### Given exercise
Could you continue the article below about the Journal editorial board's view of Biden's narrow, limited win, starting right after its final sentence?
* begin Page *
The board pointed out that if Biden prevails, he will have “reversed Mr. Trump’s victory in 2016 with hair’s-breadth advantages in Wisconsin and Michigan, and perhaps Pennsylvania, Georgia and Arizona.”

“None of them will be by large margins. He will have vanquished an incumbent president, which is no easy task.”

A look down the ballot and across the nation shows Biden’s potential victory “looks remarkably limited and personal.”

“Most new presidents enter office having swept allies into Congress and statehouses as the public embraces his agenda and vision for America,” the board said. “Certainly this was true of Barack Obama in 2008 and to a lesser extent Mr. Trump in 2016. Mr. Biden had no such coattails.”

The Journal pointed out House Democrats gave up some of the suburban gains they made in 2018 while continuing to struggle in rural areas.
* end Page *
* begin Raw data *
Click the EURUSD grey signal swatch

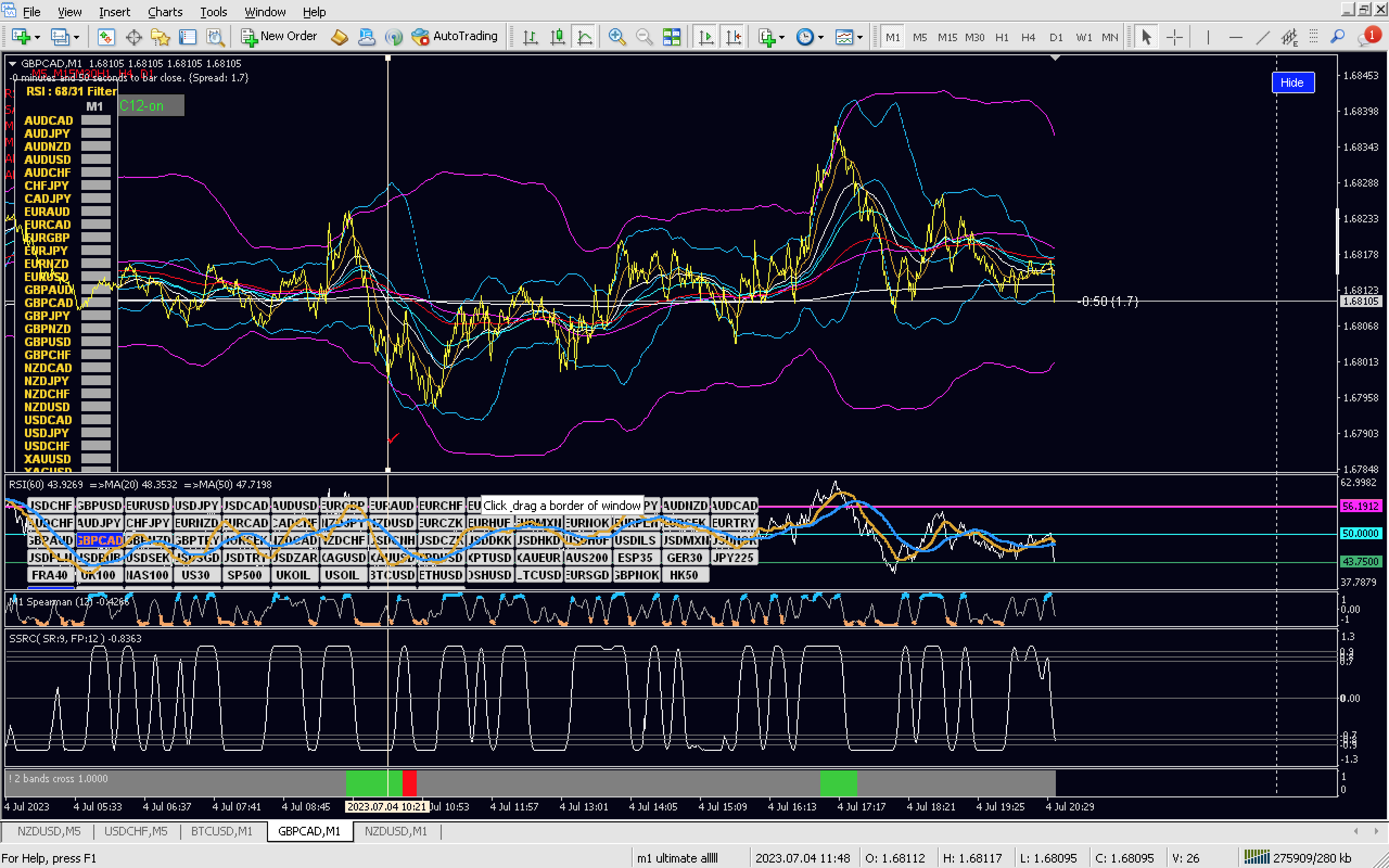tap(95, 276)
* end Raw data *
### Exercise result
While the full results won’t be in for weeks, Speaker Nancy Pelosi likely will find her majority cut in half, the smallest in 20 years.

Further, the board said, the “GOP already looks to have won 50 seats to 48 for Democrats, who had expected to ride public dislike for Mr. Trump into the majority.”

The other two seats are from Georgia, and one will be decided in a runoff. A GOP incumbent leads in the other.

“A GOP Senate may compromise with Mr. Biden around centrist ideas, but the aggressive House agenda of the last two years would die again,” the board said.